__Task directions__: Look through the entries below and extract exactly the lines from the one containing "Open the body" through the one containing "Task: Click the barcode scanner icon", ends included.

**** Task data

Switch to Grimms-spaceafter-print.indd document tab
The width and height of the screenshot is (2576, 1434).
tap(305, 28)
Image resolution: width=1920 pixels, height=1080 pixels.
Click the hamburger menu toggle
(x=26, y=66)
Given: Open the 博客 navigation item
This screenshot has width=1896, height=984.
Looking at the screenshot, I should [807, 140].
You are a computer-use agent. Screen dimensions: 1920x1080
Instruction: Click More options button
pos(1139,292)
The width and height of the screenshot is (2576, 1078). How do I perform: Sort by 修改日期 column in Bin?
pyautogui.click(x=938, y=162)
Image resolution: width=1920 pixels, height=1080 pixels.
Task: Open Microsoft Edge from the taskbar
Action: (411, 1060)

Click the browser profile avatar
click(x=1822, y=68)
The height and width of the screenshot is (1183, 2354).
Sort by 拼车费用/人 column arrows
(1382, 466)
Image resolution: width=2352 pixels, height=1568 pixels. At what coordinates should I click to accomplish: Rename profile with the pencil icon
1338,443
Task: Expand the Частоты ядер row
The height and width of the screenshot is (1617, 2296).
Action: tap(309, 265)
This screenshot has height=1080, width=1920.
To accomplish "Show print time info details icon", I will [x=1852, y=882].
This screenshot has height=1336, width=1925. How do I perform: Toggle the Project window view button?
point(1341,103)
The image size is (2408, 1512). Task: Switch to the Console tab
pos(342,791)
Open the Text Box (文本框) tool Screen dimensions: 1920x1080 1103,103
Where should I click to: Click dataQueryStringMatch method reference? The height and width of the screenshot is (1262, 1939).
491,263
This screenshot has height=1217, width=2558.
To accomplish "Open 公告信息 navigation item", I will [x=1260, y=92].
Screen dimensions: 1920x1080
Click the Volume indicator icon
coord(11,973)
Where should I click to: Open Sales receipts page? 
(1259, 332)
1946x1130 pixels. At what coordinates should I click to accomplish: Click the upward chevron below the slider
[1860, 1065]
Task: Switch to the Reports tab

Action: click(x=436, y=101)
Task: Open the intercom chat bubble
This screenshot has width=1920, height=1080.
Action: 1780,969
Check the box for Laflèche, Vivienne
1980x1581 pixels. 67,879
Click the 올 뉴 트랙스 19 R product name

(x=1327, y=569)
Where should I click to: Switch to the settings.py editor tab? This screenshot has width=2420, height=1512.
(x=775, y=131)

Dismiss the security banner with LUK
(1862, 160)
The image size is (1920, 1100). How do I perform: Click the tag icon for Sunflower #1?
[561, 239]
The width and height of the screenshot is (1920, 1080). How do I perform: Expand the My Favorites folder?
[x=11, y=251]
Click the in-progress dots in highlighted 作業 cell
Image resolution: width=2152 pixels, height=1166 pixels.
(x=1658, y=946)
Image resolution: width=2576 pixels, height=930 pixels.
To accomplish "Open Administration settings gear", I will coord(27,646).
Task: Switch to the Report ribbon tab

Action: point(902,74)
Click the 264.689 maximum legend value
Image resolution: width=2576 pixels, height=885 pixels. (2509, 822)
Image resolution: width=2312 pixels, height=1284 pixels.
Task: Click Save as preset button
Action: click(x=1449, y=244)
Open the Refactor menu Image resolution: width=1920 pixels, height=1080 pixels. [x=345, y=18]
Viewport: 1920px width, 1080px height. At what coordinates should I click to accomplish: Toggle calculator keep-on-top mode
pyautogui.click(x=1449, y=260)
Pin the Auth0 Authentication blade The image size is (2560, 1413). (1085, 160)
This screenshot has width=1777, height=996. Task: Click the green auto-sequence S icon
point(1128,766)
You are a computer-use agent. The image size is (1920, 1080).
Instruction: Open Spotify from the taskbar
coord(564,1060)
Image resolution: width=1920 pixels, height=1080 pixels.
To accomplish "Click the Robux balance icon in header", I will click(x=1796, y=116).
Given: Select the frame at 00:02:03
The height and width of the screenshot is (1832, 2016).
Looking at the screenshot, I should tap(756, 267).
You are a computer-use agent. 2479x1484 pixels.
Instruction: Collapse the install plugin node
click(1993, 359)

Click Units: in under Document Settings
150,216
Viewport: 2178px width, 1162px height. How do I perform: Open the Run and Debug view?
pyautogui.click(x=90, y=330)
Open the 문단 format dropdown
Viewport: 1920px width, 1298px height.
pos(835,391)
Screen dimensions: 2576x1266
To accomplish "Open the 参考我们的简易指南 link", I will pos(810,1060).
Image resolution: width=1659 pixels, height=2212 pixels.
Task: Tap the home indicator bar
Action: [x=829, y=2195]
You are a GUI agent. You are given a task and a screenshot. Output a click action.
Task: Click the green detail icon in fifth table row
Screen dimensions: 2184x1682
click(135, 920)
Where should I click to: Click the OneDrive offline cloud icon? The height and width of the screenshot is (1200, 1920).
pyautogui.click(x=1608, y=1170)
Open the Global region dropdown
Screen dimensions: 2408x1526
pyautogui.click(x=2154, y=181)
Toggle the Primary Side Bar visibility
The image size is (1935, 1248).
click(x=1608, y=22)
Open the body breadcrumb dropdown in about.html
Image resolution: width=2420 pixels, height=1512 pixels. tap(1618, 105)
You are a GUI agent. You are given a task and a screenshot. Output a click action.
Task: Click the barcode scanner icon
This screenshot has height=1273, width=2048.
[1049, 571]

********

__Result below__:
Open the body breadcrumb dropdown in about.html
Image resolution: width=2420 pixels, height=1512 pixels. tap(1618, 105)
You are a GUI agent. You are given a task and a screenshot. Output a click action.
Task: Click the barcode scanner icon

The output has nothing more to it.